_ACTIVITY_
Set down again, exactly and only, the lines from the one that contains "The image size is (516, 495)." through the last line of the records below, both included, but not the pictures.

[Stored data]
* * * * * * * * *
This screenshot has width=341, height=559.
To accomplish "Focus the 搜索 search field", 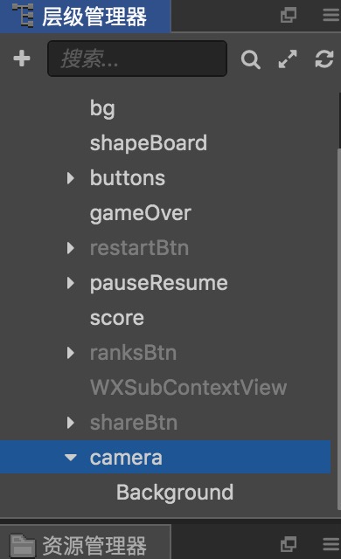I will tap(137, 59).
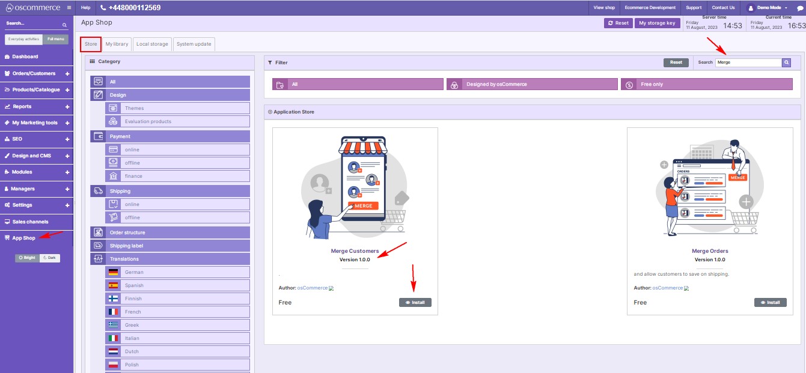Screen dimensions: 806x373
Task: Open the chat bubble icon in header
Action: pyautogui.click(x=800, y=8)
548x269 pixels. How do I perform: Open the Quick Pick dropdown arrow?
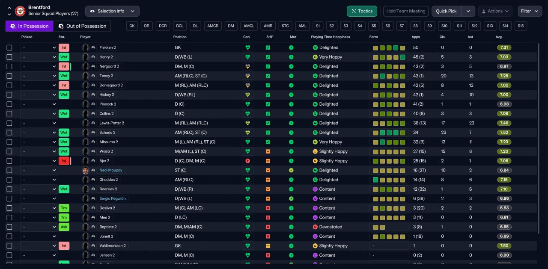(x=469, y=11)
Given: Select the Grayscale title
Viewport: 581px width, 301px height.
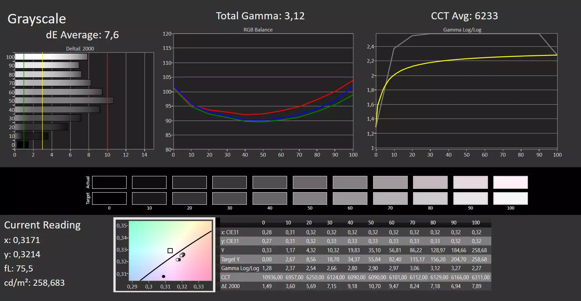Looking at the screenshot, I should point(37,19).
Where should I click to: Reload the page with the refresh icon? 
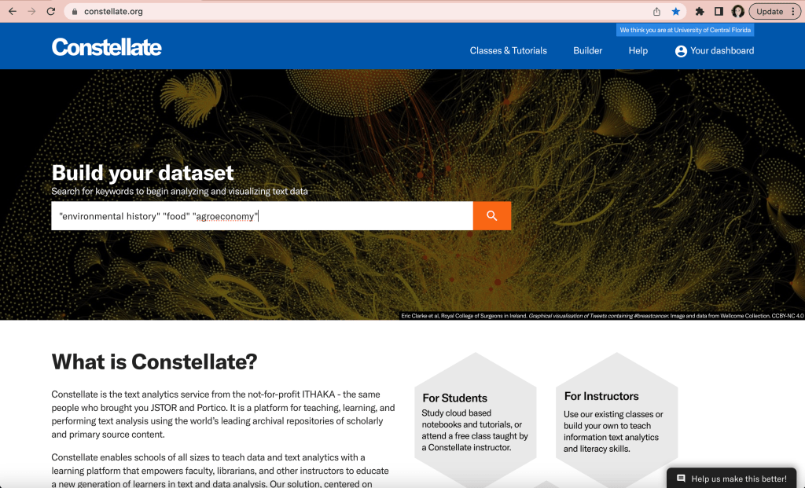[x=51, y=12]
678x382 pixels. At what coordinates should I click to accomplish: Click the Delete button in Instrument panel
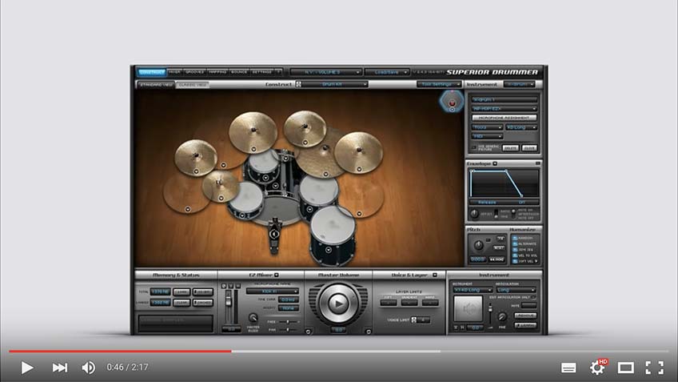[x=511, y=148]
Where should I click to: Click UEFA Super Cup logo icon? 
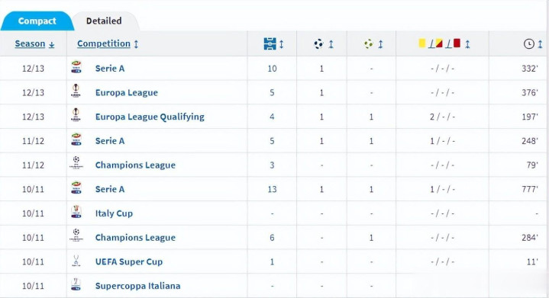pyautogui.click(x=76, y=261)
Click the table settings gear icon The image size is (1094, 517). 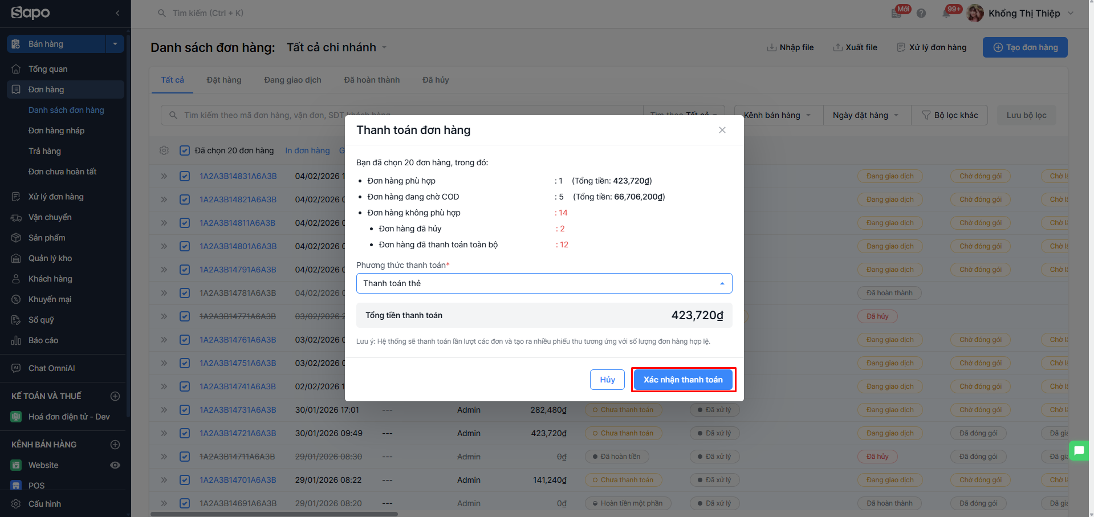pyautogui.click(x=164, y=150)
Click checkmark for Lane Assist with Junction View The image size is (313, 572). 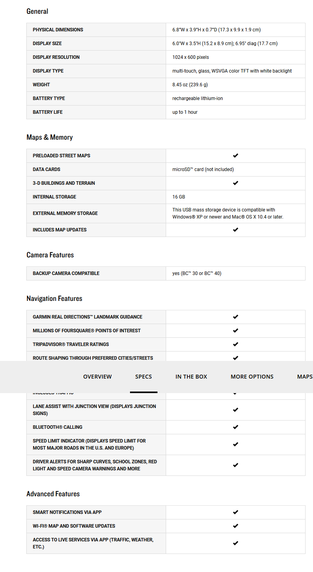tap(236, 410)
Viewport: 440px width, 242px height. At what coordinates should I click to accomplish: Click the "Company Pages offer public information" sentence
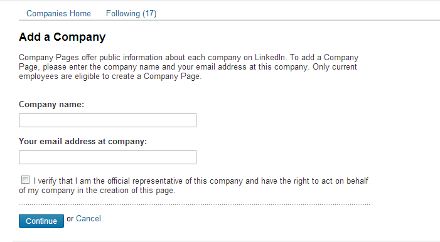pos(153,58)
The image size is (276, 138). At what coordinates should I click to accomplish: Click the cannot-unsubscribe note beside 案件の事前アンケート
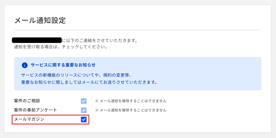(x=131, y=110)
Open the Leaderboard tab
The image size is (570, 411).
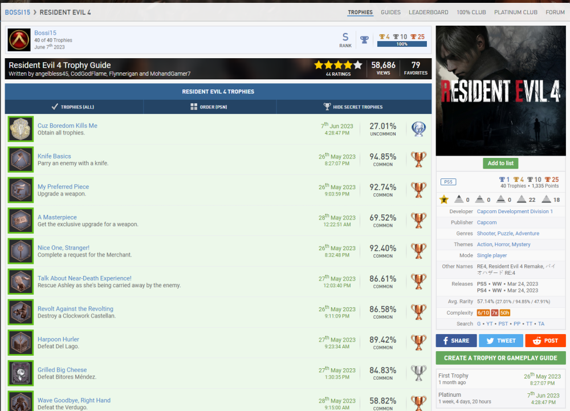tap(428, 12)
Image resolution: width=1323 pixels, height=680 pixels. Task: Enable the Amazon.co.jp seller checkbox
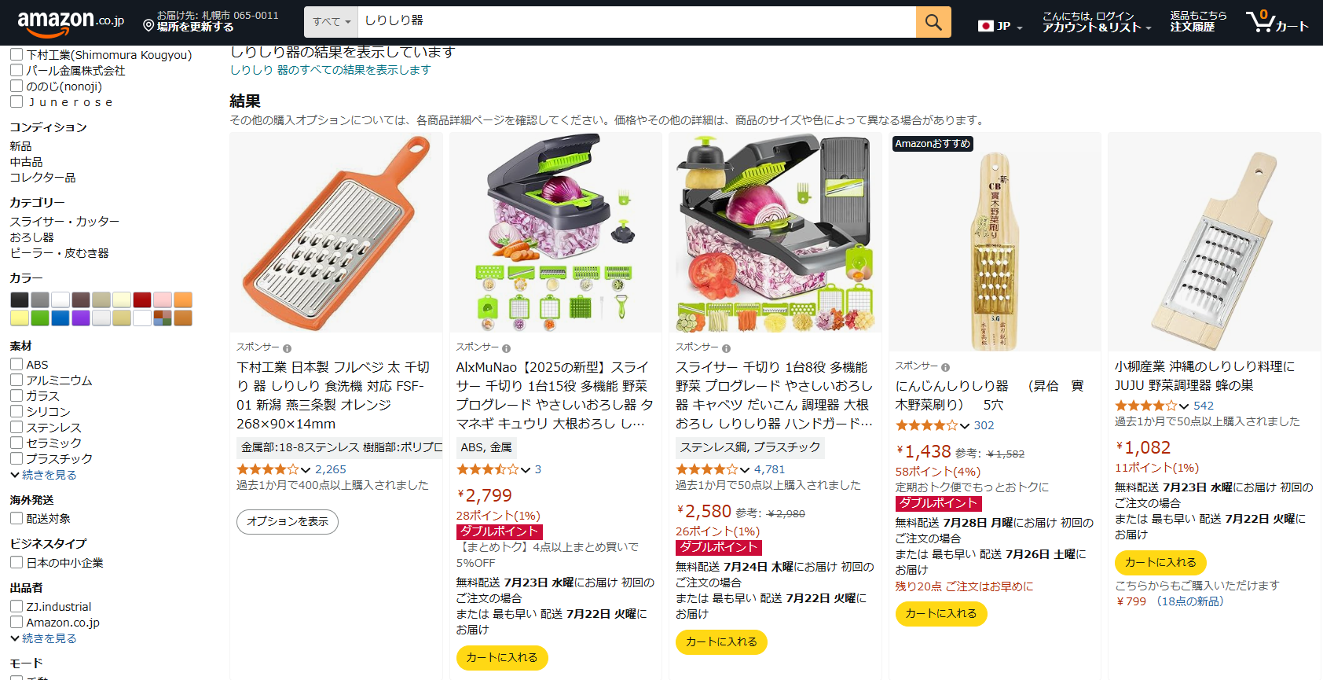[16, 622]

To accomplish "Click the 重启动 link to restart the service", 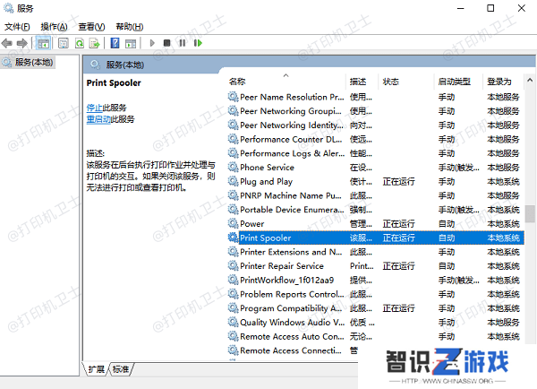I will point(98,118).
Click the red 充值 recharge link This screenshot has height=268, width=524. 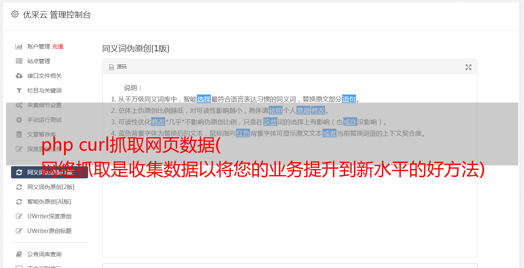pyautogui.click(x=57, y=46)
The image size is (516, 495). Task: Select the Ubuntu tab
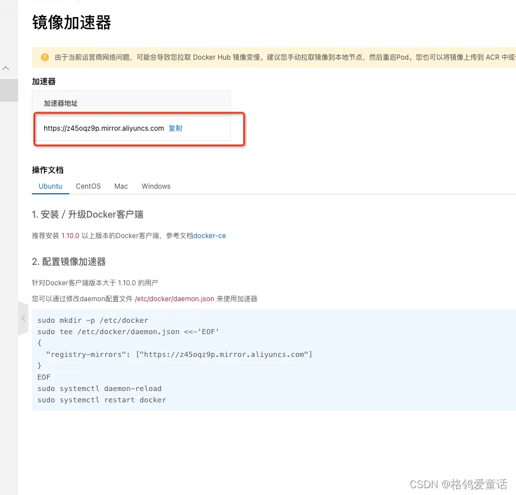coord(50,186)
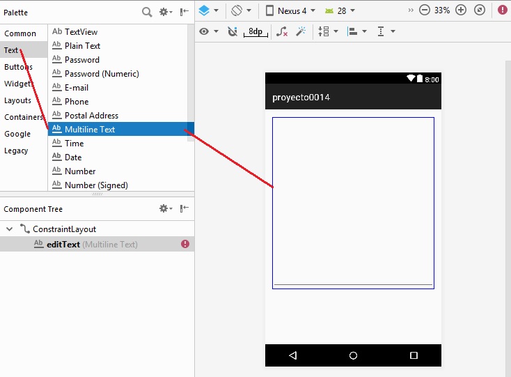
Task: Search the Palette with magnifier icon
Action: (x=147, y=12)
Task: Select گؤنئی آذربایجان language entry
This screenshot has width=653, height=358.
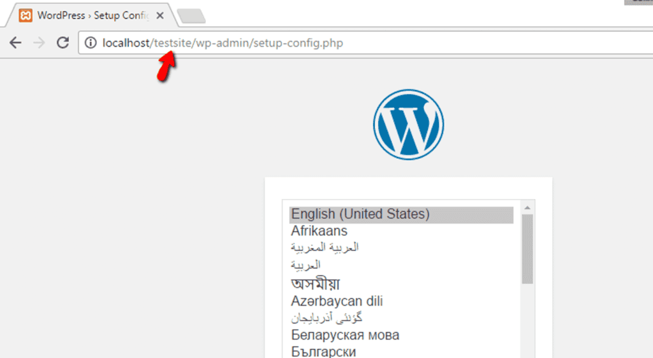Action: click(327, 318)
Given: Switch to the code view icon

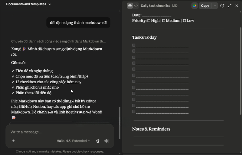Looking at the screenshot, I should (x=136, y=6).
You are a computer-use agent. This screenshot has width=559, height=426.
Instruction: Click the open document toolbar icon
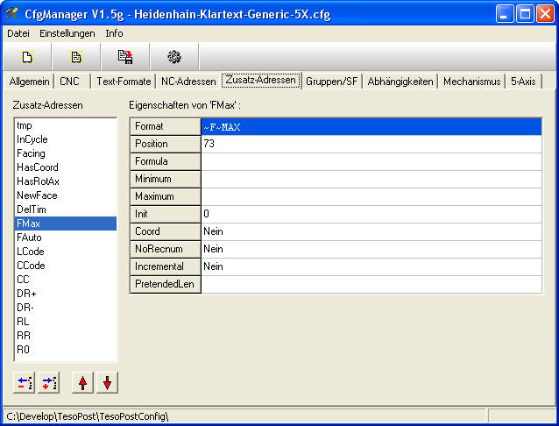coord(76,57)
* * * * * * * * *
_SOLUTION_
The image size is (516, 495). Task: Select the Ubuntu tab
coord(50,186)
Task: Search the Palette with magnifier icon
Action: (x=147, y=12)
Task: Select گؤنئی آذربایجان language entry
This screenshot has width=653, height=358.
Action: click(327, 318)
Given: Switch to the code view icon

Looking at the screenshot, I should (x=136, y=6).
You are a computer-use agent. This screenshot has width=559, height=426.
Instruction: Click the open document toolbar icon
coord(76,57)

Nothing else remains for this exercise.